The line that contains "This screenshot has height=257, width=330." marks the start. Please set it down, with every later line of the data, exactly and without pictures.

| DATA TO EXAMINE |
+++++
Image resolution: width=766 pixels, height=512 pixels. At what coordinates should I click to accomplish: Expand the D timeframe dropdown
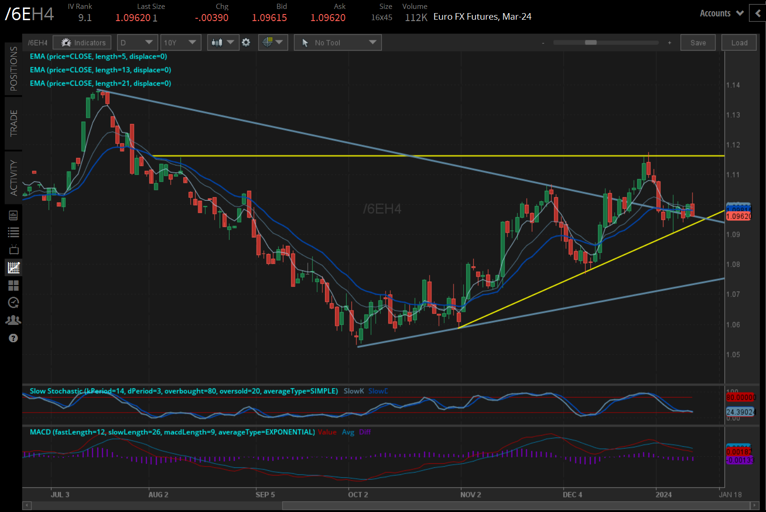click(137, 43)
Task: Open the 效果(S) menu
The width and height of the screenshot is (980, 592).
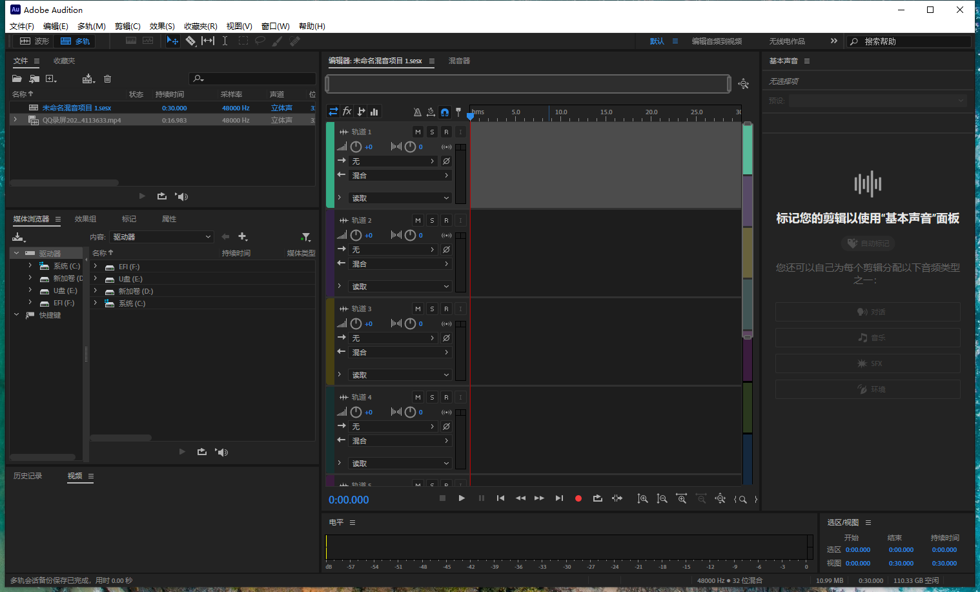Action: [162, 26]
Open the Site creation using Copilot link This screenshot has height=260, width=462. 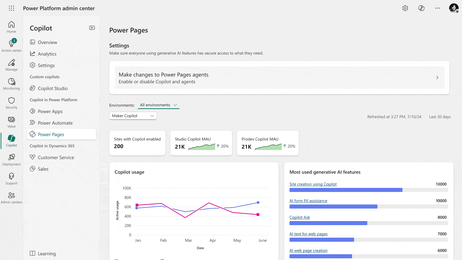coord(313,184)
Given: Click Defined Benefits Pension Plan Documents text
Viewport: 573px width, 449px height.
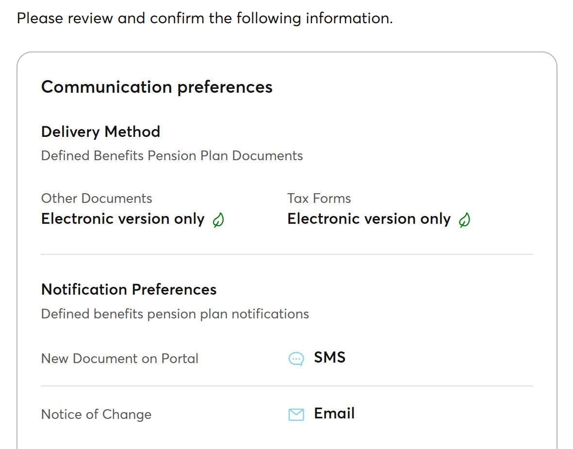Looking at the screenshot, I should pos(172,156).
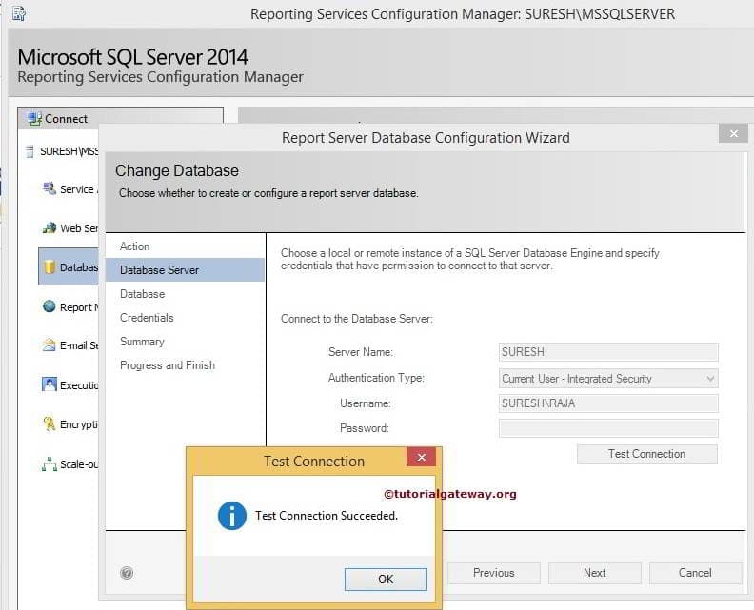Close the Test Connection message dialog
The width and height of the screenshot is (754, 610).
421,458
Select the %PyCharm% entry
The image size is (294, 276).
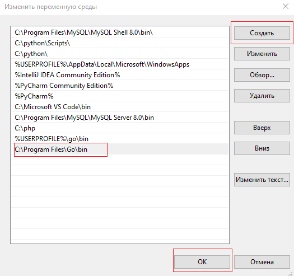click(x=120, y=96)
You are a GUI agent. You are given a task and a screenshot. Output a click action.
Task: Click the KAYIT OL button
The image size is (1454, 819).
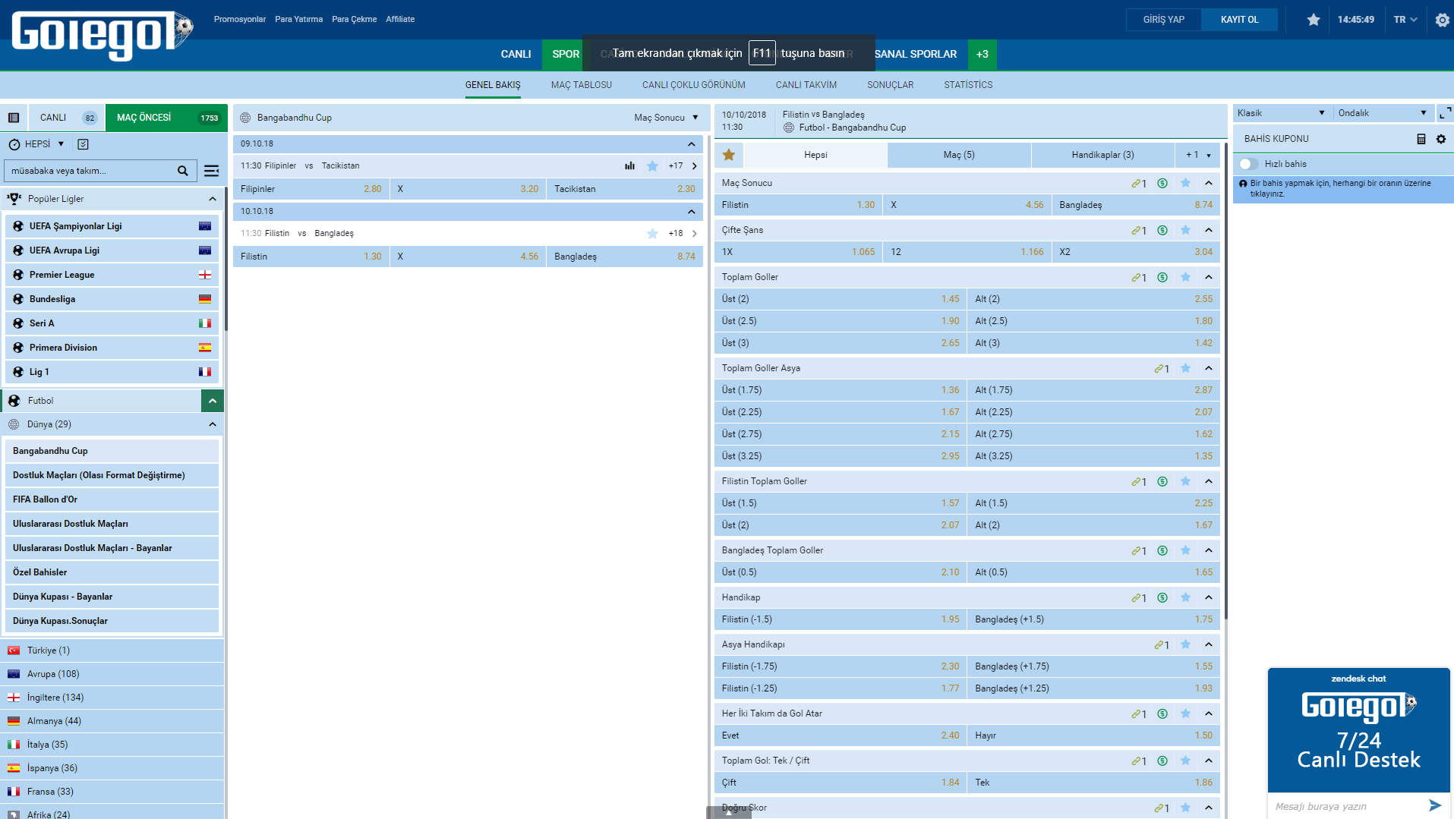1239,20
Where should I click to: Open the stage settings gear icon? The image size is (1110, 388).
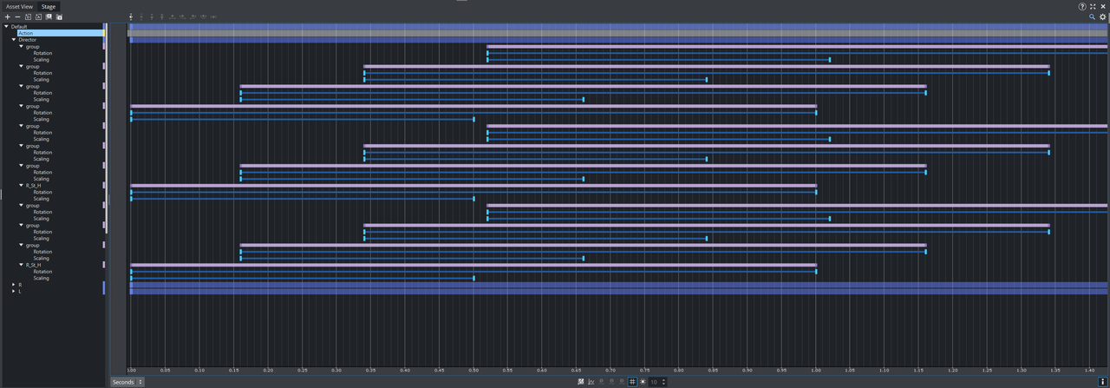(1103, 16)
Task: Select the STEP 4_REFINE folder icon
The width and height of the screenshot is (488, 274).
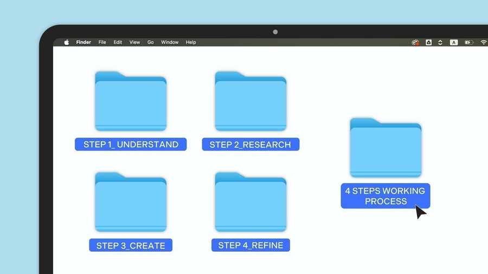Action: [251, 203]
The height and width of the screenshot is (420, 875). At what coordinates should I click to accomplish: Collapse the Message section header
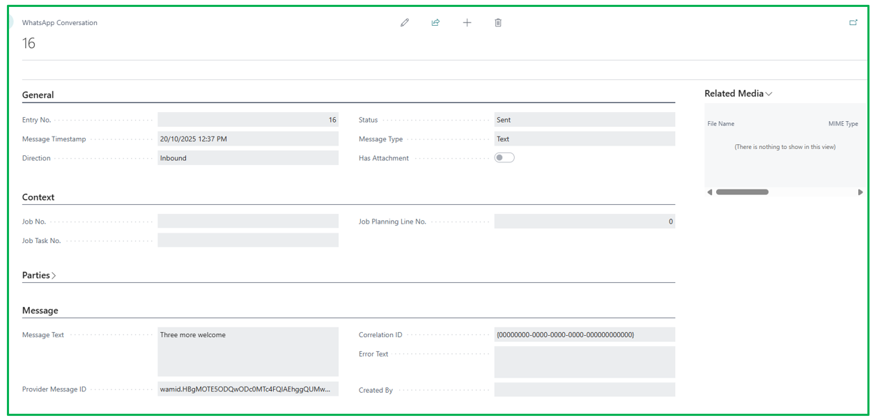coord(40,311)
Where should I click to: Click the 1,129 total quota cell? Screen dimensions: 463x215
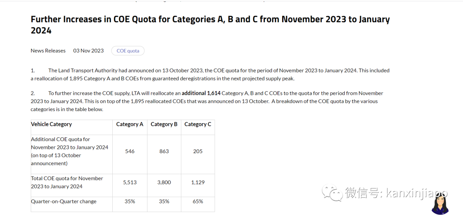pyautogui.click(x=198, y=182)
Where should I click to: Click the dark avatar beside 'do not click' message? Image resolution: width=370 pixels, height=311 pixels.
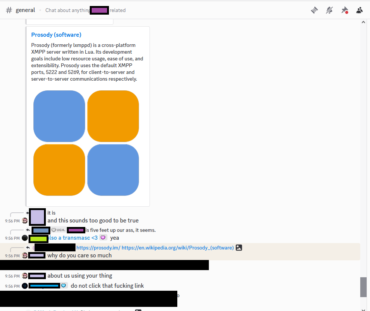tap(25, 286)
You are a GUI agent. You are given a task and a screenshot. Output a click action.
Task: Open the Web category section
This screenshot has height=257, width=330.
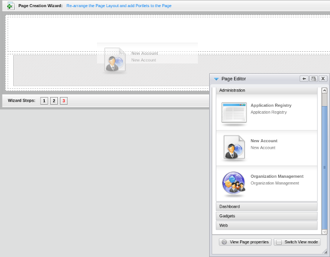pyautogui.click(x=267, y=226)
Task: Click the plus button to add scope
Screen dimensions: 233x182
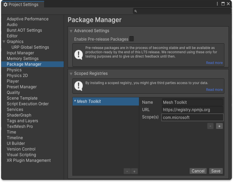Action: pos(219,126)
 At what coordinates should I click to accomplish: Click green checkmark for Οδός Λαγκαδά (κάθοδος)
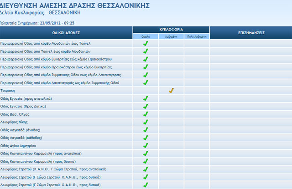coord(146,138)

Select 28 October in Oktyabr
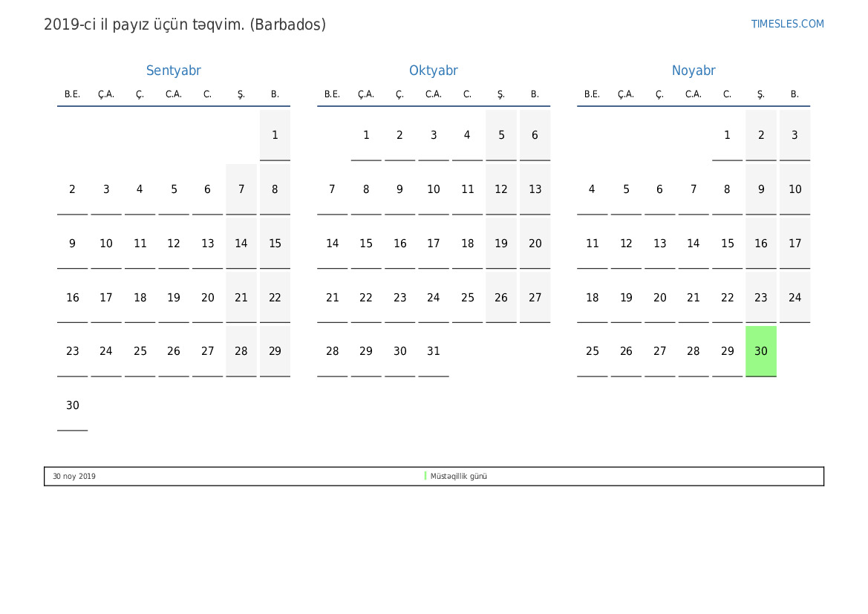click(332, 351)
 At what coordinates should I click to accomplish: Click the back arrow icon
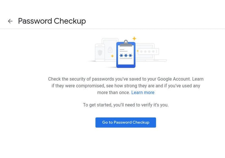pos(10,21)
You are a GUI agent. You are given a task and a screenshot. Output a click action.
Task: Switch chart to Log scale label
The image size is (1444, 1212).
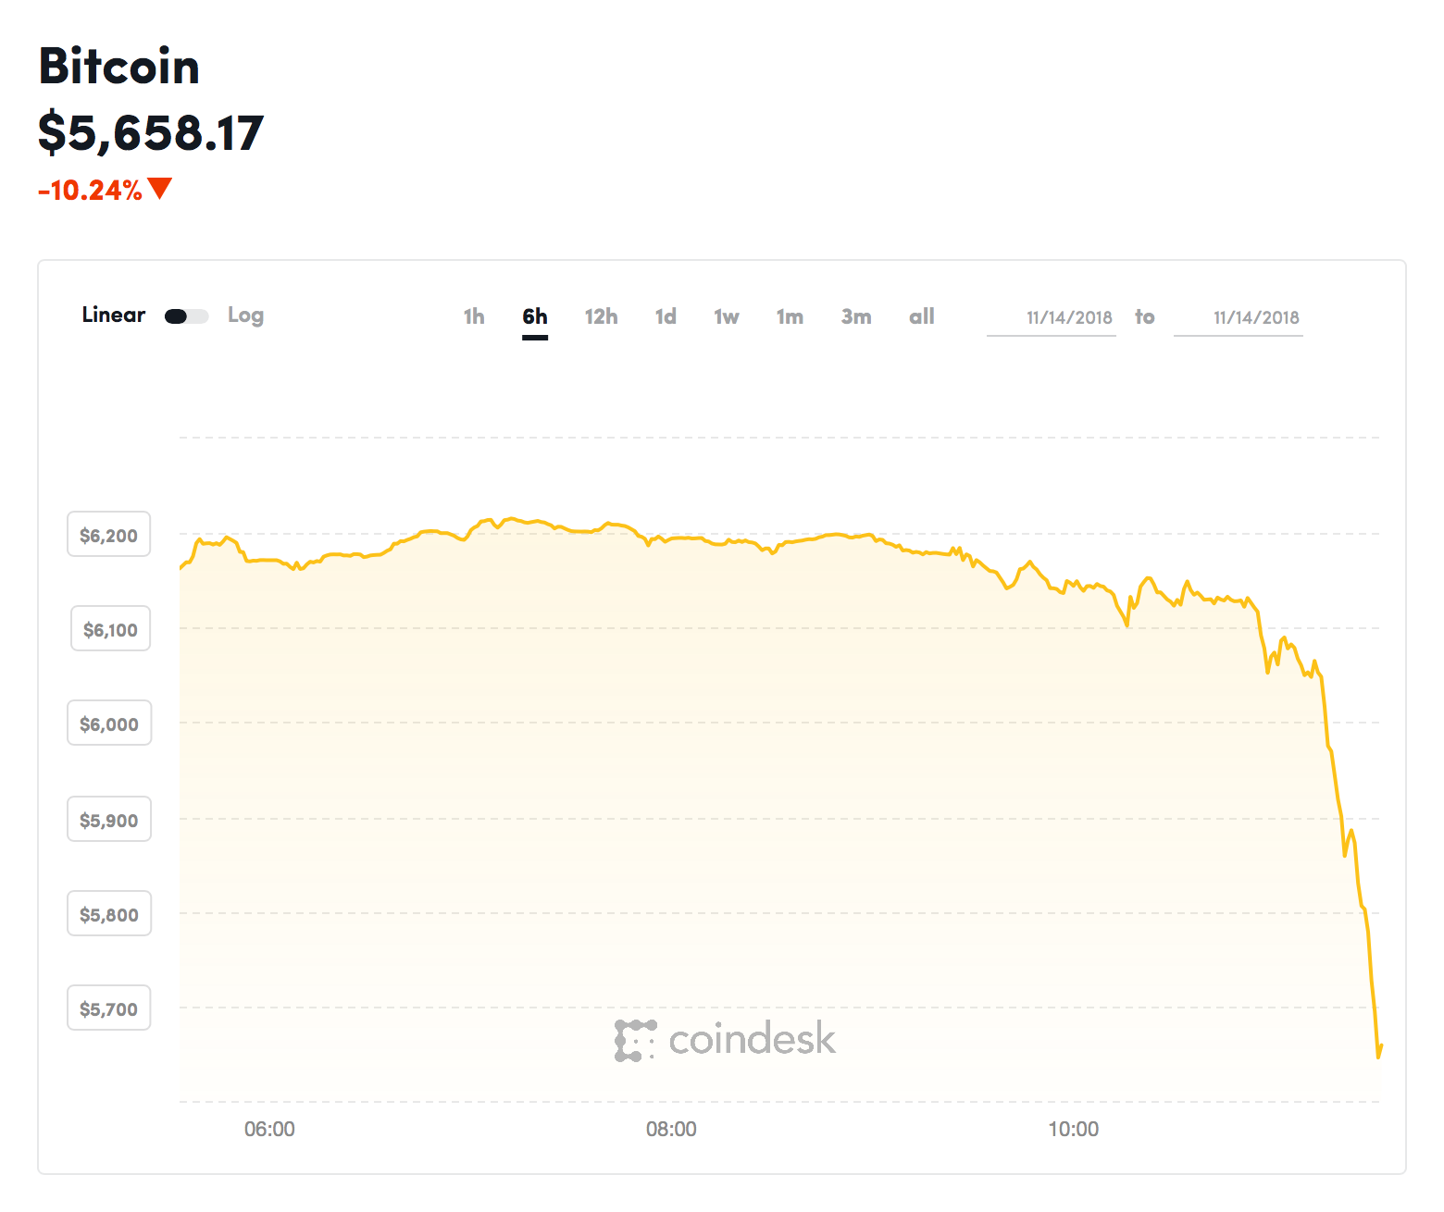pos(245,315)
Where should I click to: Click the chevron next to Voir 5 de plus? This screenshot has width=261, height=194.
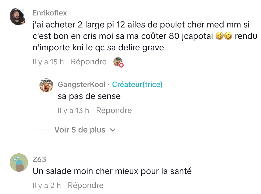(x=113, y=130)
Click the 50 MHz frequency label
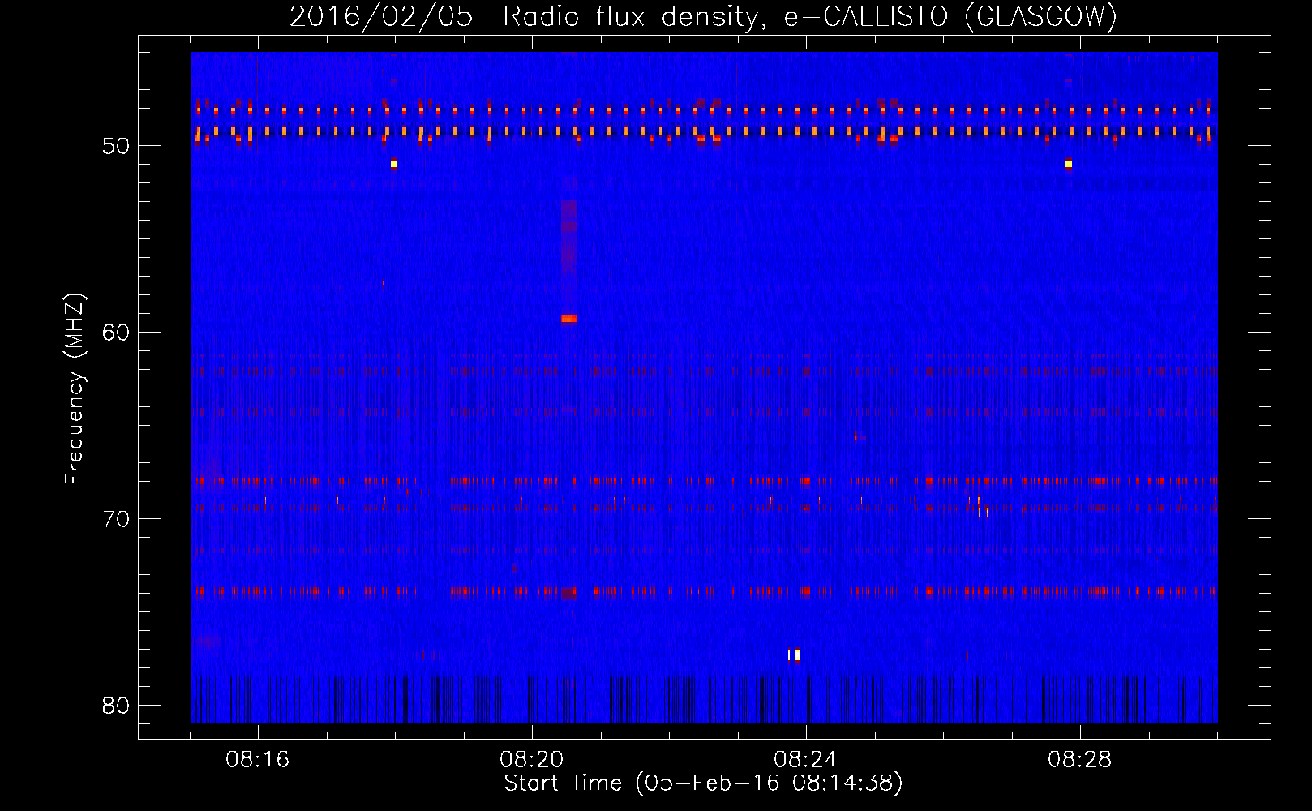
+++++
| FINISHED EXERCISE |
This screenshot has height=257, width=330.
pyautogui.click(x=267, y=226)
Task: Click the plus button to add scope
Screen dimensions: 233x182
Action: pos(219,126)
 At what coordinates should I click to accomplish: Click green checkmark for Οδός Λαγκαδά (κάθοδος)
coord(146,138)

Select 28 October in Oktyabr
click(332, 351)
 At what coordinates should I click to accomplish: Click the back arrow icon
pos(10,21)
You are a GUI agent. You are given a task and a screenshot. Output a click action.
Task: Switch chart to Log scale label
The image size is (1444, 1212).
pos(245,315)
Where should I click to: Click the chevron next to Voir 5 de plus? This screenshot has width=261, height=194.
(x=113, y=130)
Click the 50 MHz frequency label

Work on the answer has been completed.